» **What you should do**: Write out all of the data again, exactly as it reads.

[Items listed in a dataset]
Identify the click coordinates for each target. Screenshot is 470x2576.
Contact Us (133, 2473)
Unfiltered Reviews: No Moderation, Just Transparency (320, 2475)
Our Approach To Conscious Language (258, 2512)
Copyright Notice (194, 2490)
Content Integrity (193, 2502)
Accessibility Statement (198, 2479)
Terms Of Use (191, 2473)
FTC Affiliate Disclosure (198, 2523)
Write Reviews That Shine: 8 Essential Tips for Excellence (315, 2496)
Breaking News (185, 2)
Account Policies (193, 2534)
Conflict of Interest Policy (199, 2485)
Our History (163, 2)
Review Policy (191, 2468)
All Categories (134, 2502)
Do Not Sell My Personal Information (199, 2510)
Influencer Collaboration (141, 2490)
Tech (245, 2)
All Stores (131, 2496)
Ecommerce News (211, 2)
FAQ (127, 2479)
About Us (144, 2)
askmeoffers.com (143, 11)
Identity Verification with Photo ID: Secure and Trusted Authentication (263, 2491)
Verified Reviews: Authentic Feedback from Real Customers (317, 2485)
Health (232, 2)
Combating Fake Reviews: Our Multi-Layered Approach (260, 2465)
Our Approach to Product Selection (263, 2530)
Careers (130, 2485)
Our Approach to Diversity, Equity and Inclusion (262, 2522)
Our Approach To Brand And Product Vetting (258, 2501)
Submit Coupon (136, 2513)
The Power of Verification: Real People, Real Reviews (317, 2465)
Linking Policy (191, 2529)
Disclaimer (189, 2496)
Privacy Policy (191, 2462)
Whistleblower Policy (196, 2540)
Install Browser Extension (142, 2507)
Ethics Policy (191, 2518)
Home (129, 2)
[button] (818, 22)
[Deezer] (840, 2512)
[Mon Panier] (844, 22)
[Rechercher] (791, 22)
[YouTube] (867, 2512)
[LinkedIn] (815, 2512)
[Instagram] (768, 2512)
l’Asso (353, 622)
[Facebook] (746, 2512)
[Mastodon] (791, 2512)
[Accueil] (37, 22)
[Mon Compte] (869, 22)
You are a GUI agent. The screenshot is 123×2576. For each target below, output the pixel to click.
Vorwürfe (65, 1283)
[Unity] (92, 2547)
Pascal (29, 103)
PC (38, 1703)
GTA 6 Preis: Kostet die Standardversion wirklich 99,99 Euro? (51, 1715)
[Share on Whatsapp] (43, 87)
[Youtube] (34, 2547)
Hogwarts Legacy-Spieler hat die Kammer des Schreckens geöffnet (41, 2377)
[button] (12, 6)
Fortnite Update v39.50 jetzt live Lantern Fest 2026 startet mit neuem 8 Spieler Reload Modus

» **Answer to this exercise**:
Identify the click coordinates for each target. Screenshot is 470x2576.
Contact Us (133, 2473)
Unfiltered Reviews: No Moderation, Just Transparency (320, 2475)
Our Approach To Conscious Language (258, 2512)
Copyright Notice (194, 2490)
Content Integrity (193, 2502)
Accessibility Statement (198, 2479)
Terms Of Use (191, 2473)
FTC Affiliate Disclosure (198, 2523)
Write Reviews That Shine: 8 Essential Tips for Excellence (315, 2496)
Breaking News (185, 2)
Account Policies (193, 2534)
Conflict of Interest Policy (199, 2485)
Our History (163, 2)
Review Policy (191, 2468)
All Categories (134, 2502)
Do Not Sell My Personal Information (199, 2510)
Influencer Collaboration (141, 2490)
Tech (245, 2)
All Stores (131, 2496)
Ecommerce News (211, 2)
FAQ (127, 2479)
About Us (144, 2)
askmeoffers.com (143, 11)
Identity Verification with Photo ID: Secure and Trusted Authentication (263, 2491)
Verified Reviews: Authentic Feedback from Real Customers (317, 2485)
Health (232, 2)
Combating Fake Reviews: Our Multi-Layered Approach (260, 2465)
Our Approach to Product Selection (263, 2530)
Careers (130, 2485)
Our Approach to Diversity, Equity and Inclusion (262, 2522)
Our Approach To Brand And Product Vetting (258, 2501)
Submit Coupon (136, 2513)
The Power of Verification: Real People, Real Reviews (317, 2465)
Linking Policy (191, 2529)
Disclaimer (189, 2496)
Privacy Policy (191, 2462)
Whistleblower Policy (196, 2540)
Install Browser Extension (142, 2507)
Ethics Policy (191, 2518)
Home (129, 2)
[button] (818, 22)
[Deezer] (840, 2512)
[Mon Panier] (844, 22)
[Rechercher] (791, 22)
[YouTube] (867, 2512)
[LinkedIn] (815, 2512)
[Instagram] (768, 2512)
l’Asso (353, 622)
[Facebook] (746, 2512)
[Mastodon] (791, 2512)
[Accueil] (37, 22)
[Mon Compte] (869, 22)
You are a GUI agent. The screenshot is 123×2576. For each target below, output the pixel to click.
Vorwürfe (65, 1283)
[Unity] (92, 2547)
Pascal (29, 103)
PC (38, 1703)
GTA 6 Preis: Kostet die Standardversion wirklich 99,99 Euro? (51, 1715)
[Share on Whatsapp] (43, 87)
[Youtube] (34, 2547)
Hogwarts Legacy-Spieler hat die Kammer des Schreckens geöffnet (41, 2377)
[button] (12, 6)
Fortnite Update v39.50 jetzt live Lantern Fest 2026 startet mit neuem 8 Spieler Reload Modus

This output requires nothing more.